E invece, questo. Potevo farmi prendere. Potevo essere visto. Stupido, stupido! Se non avessi sentito arrivare la guardia, avrei dovuto ammazzarla. Uccidere un uomo innocente: ero certo che Harry avrebbe disapprovato. Spiacevole e antiestetico, oltretutto.

Naturalmente non ero ancora al sicuro: la guardia poteva avere scorto la mia auto, avere annotato il mio numero di targa. Avevo corso rischi terribili e insensati, avevo disobbedito alle mie regole più ferree, avevo messo in gioco tutta la mia vita. E per cosa? Per il brivido dell’omicidio? Dovevo provare vergogna. E nel profondo della mia mente venne l’eco: Oh, sì, vergogna. E una risata familiare.

Respirai a fondo e mi guardai le mani strette sul volante. Ma il brivido c’era stato, questo sì. Era stato eccitante. Mi ero sentito pieno di vita, avevo provato nuove sensazioni e una profonda frustrazione. Era stata un’esperienza nuova e interessante, accompagnata dall’impressione che tutto mi guidasse in una direzione precisa, verso un luogo importante, sconosciuto e al tempo stesso familiare. Avrei dovuto esplorarlo più a fondo, la prossima volta.

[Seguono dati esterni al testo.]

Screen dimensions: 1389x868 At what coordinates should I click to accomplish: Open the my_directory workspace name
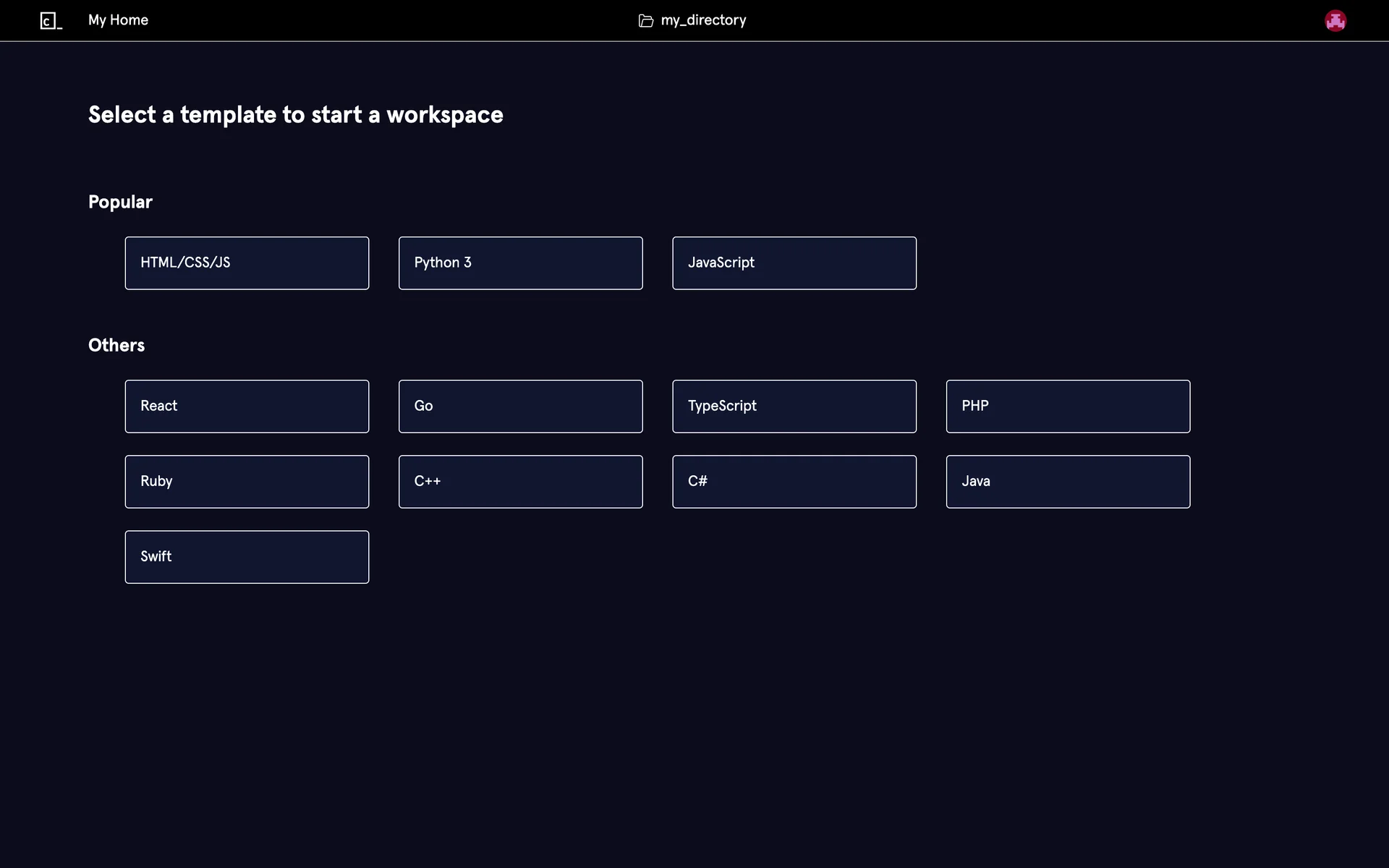coord(703,20)
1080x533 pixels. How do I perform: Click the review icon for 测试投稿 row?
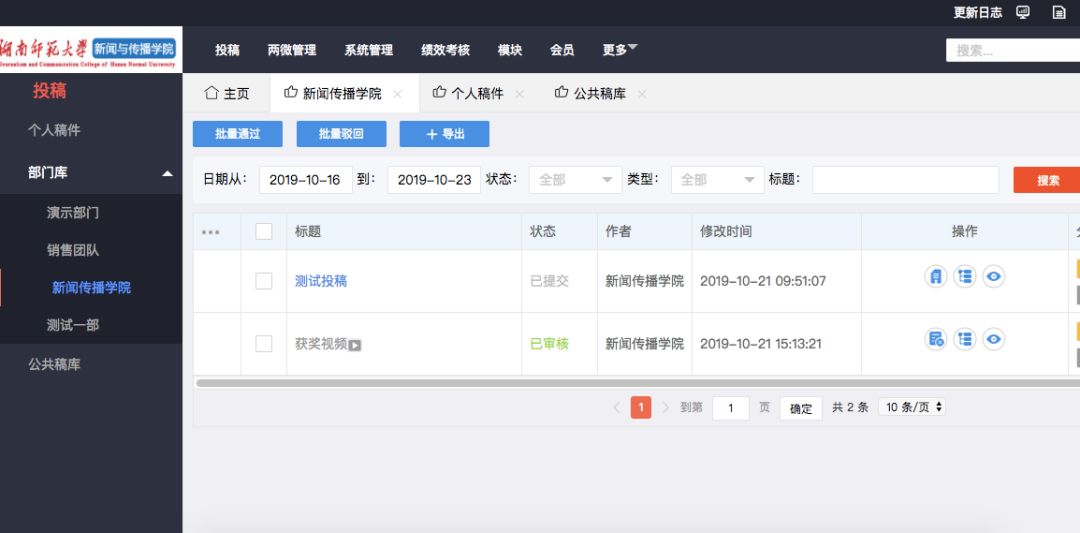tap(936, 277)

Ma non ci sarebbe stata una prossima volta. Non avrei mai più combinato niente di così sciocco e impulsivo. Mai. Benché averlo fatto una volta, a suo modo, fosse stato divertente.

Non importava. Ora sarei tornato a casa, mi sarei fatto un lunga doccia e, una volta finita, sarebbe stata ora di…

Ora. Mi tornò in mente controvoglia. Avevo preso appuntamento con Rita alle… praticamente adesso, secondo l’orologio del mio cruscotto. E per quale oscuro scopo? Non sapevo che cosa passasse per la mente di una femmina umana. Era inutile chiedermi il perché in un momento come quello, quando i miei nervi erano tesi allo spasimo e strillavano di frustrazione. Non mi interessava che cosa Rita volesse gridarmi dietro o quali osservazioni intendesse fare sul mio carattere. Non mi avrebbero toccato più di tanto. Quello che mi irritava era perdere tempo ad ascoltarla quando avevo cose più importanti di cui occuparmi. In particolare, riflettere su che cosa avrei dovuto fare con il caro estinto Jaworski e invece non avevo fatto. Prima dell’imprevista interruzione, avevo vissuto esperienze nuove che richiedevano uno sforzo mentale per essere comprese. Dovevo capire quale impulso mi avesse mosso quella sera e che cosa avesse a che fare con quell’altro artista a piede libero, che mi sfidava con il suo lavoro.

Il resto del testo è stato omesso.